### To do
Each entry needs to be copied exactly, with nothing left out.

(Stored records)
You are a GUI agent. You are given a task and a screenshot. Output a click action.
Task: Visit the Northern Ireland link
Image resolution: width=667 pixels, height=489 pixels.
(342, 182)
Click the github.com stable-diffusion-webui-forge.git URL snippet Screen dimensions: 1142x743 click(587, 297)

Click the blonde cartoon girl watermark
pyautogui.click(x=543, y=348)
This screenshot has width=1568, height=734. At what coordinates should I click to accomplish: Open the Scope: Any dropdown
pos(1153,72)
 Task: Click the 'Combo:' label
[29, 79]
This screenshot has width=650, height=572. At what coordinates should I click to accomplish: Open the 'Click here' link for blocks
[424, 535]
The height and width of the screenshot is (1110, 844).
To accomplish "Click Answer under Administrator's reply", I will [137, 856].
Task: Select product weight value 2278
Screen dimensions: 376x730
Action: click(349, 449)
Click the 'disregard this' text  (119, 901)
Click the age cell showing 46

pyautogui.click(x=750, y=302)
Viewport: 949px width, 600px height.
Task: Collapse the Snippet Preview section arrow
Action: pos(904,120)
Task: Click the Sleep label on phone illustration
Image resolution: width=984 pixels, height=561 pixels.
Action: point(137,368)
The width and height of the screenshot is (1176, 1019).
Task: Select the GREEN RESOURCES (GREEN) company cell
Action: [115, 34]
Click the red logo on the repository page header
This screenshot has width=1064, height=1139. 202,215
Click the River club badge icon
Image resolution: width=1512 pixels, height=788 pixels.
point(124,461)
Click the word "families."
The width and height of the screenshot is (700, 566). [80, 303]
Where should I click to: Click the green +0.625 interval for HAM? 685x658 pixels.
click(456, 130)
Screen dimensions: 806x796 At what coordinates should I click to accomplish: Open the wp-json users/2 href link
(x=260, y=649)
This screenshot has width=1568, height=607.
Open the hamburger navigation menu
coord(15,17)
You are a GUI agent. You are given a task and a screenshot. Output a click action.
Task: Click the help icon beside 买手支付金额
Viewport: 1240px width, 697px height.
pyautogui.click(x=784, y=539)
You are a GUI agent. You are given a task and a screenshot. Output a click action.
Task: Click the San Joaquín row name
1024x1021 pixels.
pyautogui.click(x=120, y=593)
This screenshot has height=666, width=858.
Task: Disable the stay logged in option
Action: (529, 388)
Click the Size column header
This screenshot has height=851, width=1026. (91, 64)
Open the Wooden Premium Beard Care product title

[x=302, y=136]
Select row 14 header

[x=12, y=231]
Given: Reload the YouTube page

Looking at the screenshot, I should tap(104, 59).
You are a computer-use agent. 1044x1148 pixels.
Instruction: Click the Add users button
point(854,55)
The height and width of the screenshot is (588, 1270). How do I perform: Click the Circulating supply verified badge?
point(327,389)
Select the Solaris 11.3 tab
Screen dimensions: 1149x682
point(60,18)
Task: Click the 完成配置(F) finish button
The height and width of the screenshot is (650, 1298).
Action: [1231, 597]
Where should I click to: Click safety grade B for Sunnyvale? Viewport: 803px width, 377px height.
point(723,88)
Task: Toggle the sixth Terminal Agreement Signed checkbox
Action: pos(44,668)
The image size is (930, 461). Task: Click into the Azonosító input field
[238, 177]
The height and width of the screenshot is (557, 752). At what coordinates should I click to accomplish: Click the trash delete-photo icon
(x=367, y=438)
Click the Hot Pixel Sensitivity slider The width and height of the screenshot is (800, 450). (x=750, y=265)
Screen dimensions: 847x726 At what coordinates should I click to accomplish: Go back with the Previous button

### Written answer
You are a GUI agent. You are given a task and a screenshot. Output a click action.
Task: Visit the Northern Ireland link
Image resolution: width=667 pixels, height=489 pixels.
(342, 182)
Click the github.com stable-diffusion-webui-forge.git URL snippet Screen dimensions: 1142x743 click(587, 297)

Click the blonde cartoon girl watermark
pyautogui.click(x=543, y=348)
This screenshot has width=1568, height=734. At what coordinates should I click to accomplish: Open the Scope: Any dropdown
pos(1153,72)
 Task: Click the 'Combo:' label
[29, 79]
This screenshot has width=650, height=572. At what coordinates should I click to accomplish: Open the 'Click here' link for blocks
[424, 535]
The height and width of the screenshot is (1110, 844).
To accomplish "Click Answer under Administrator's reply", I will [137, 856].
Task: Select product weight value 2278
Screen dimensions: 376x730
Action: click(349, 449)
Click the 'disregard this' text  (119, 901)
Click the age cell showing 46

pyautogui.click(x=750, y=302)
Viewport: 949px width, 600px height.
Task: Collapse the Snippet Preview section arrow
Action: pos(904,120)
Task: Click the Sleep label on phone illustration
Image resolution: width=984 pixels, height=561 pixels.
Action: point(137,368)
The width and height of the screenshot is (1176, 1019).
Task: Select the GREEN RESOURCES (GREEN) company cell
Action: [115, 34]
Click the red logo on the repository page header
This screenshot has width=1064, height=1139. 202,215
Click the River club badge icon
Image resolution: width=1512 pixels, height=788 pixels.
point(124,461)
Click the word "families."
The width and height of the screenshot is (700, 566). [80, 303]
Where should I click to: Click the green +0.625 interval for HAM? 685x658 pixels.
click(456, 130)
Screen dimensions: 806x796 At what coordinates should I click to accomplish: Open the wp-json users/2 href link
(x=260, y=649)
This screenshot has width=1568, height=607.
Open the hamburger navigation menu
coord(15,17)
You are a GUI agent. You are given a task and a screenshot. Output a click action.
Task: Click the help icon beside 买手支付金额
Viewport: 1240px width, 697px height.
pyautogui.click(x=784, y=539)
You are a GUI agent. You are given a task and a screenshot. Output a click action.
Task: Click the San Joaquín row name
1024x1021 pixels.
pyautogui.click(x=120, y=593)
This screenshot has height=666, width=858.
Task: Disable the stay logged in option
Action: (529, 388)
Click the Size column header
This screenshot has height=851, width=1026. (91, 64)
Open the Wooden Premium Beard Care product title

[x=302, y=136]
Select row 14 header

[x=12, y=231]
Given: Reload the YouTube page

Looking at the screenshot, I should tap(104, 59).
You are a computer-use agent. 1044x1148 pixels.
Instruction: Click the Add users button
point(854,55)
The height and width of the screenshot is (588, 1270). How do I perform: Click the Circulating supply verified badge?
point(327,389)
Select the Solaris 11.3 tab
Screen dimensions: 1149x682
point(60,18)
Task: Click the 完成配置(F) finish button
The height and width of the screenshot is (650, 1298).
Action: [1231, 597]
Where should I click to: Click safety grade B for Sunnyvale? Viewport: 803px width, 377px height.
point(723,88)
Task: Toggle the sixth Terminal Agreement Signed checkbox
Action: pos(44,668)
The image size is (930, 461). Task: Click into the Azonosító input field
[238, 177]
The height and width of the screenshot is (557, 752). At what coordinates should I click to accomplish: Click the trash delete-photo icon
(x=367, y=438)
Click the Hot Pixel Sensitivity slider The width and height of the screenshot is (800, 450). (x=750, y=265)
Screen dimensions: 847x726 At what coordinates should I click to accomplish: Go back with the Previous button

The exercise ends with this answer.